Rush Hour (1998)

Rush Hour is an American buddy action comedy film that stars Jackie Chan (Detective Inspector Lee) and Chris Tucker (Detective James Carter) as mismatched cops who must rescue the Chinese consul's (Consul Solon Han) kidnapped daughter.

Photo Credit: Wikipedia

What did I learn from Rush Hour?

• Sometimes, one's dream(s) becomes reality in the most unexpected and funny of ways. I admire people who take life happily, make fun out of the seriousness of life, and at the same time, still stay focused on their dreams with optimism, trying to make great use of opportunities that comes around them.

Detective Carter of the Los Angeles Police Department (LAPD), the cop who doesn't go with a partner on cop duties (he had lost his Dad who was also a cop due to the failure of his dad's partner to back him up), unlike his other colleagues in the police department, seemed to be regarded as a joker, a carefree cop in the LAPD. If every cop in the LAPD were to be ranked, he may probably be the last in the hierarchy.

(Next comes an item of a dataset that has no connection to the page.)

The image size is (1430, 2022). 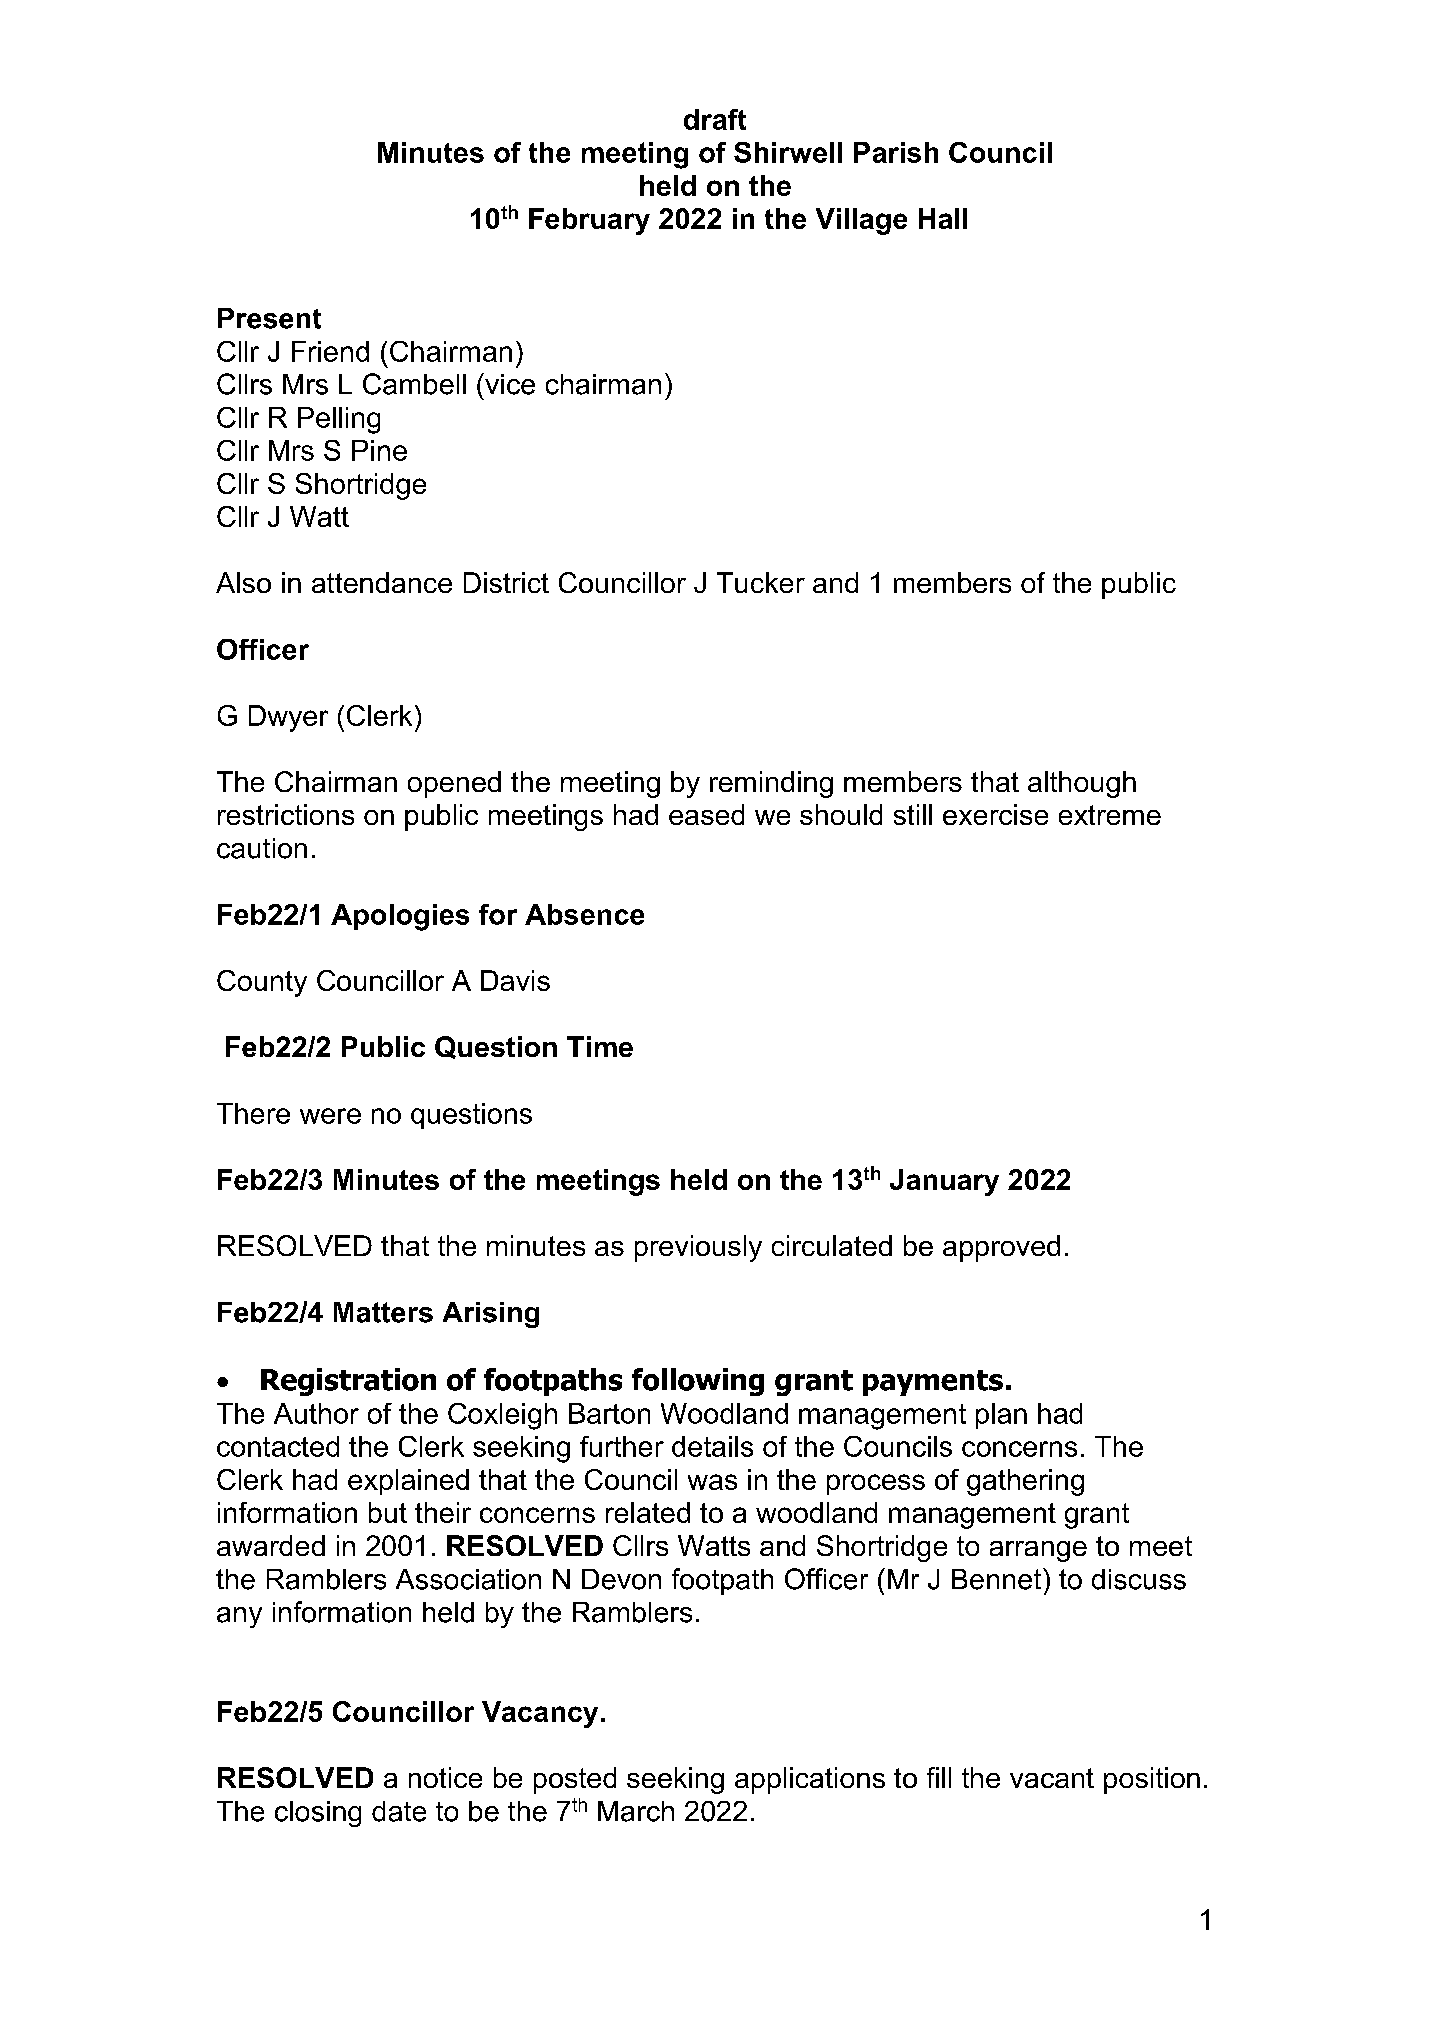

When Agent Dan Whitney (Rex Linn) and Special Agent Warren Russ (Mark Rolston) decided to get a babysitter for Detective Inspector Lee, the Chinese detective whom the FBI want to keep away from their investigations into the kidnapping of the consul's daughter; Captain William Diel (Philip Baker Hall) of the LAPD picked Detective Carter as the pawn for the job. Carter must have felt that his dream of working in the FBI had finally come true, but he received a shock when he learnt he was just a pawn.

But, there was something about Carter's attitude. He thought he will be part of the investigation on the kidnap case, he probably thought he was getting promoted to work with the FBI. After he received the negative news, his attitude wasn't affected by it in anyway. He should've normally got affected by the way the FBI Agents spoke to him and spelt it out to him that he was inferior to them. He didn't reject the assignment but went along with it. However, he didn't just babysit the Chinese detective as he was expected to, he at the same time was making some inquiries, trying to find out from his sources, the person that could be responsible for the kidnap. At the point where it seemed like his contribution and that of Detective Lee were no more needed due to a failed mission, he still was optimistic about solving the kidnap case, and he shared his optimism with Detective Lee who was almost heading back to China, feeling unfulfilled about not rescuing the consul's daughter.

Detective Carter and Detective Inspector Lee worked together, away from the FBI operations, but they were ahead of the FBI, in the investigation of the kidnap. They got the right information, and got to the right places before the FBI got there. At the end of it, they were heroes, rescuing the consul's daughter. But it didn't end there for Detective Carter; he finally got to be appreciated by the FBI, and was offered a job with the FBI (which he turned down).

My lesson from here: 
Enjoy your work, have fun with where you are and what you're doing. Don't let anything or anyone make you feel inferior or make your brand feel inferior. Concentrate on the objective and execute your duties so well that the "superior" brand would come back and show show respect. Limits are only in the mind. You can be better than the best in whatever you do. At the same time, appreciate the contributions of subordinates or team members who are in a lower level than you are. Nobody is really "a boss", but everyone is a boss.

• Some other lessons that would be learnt from the movie includes lessons like doing evil doesn't add up; it will always catch up with the evil doer. Also, one's enemies are sometimes those that are not expected, and who are close, maybe very close to the person.

You seen the movie? What can you say about it?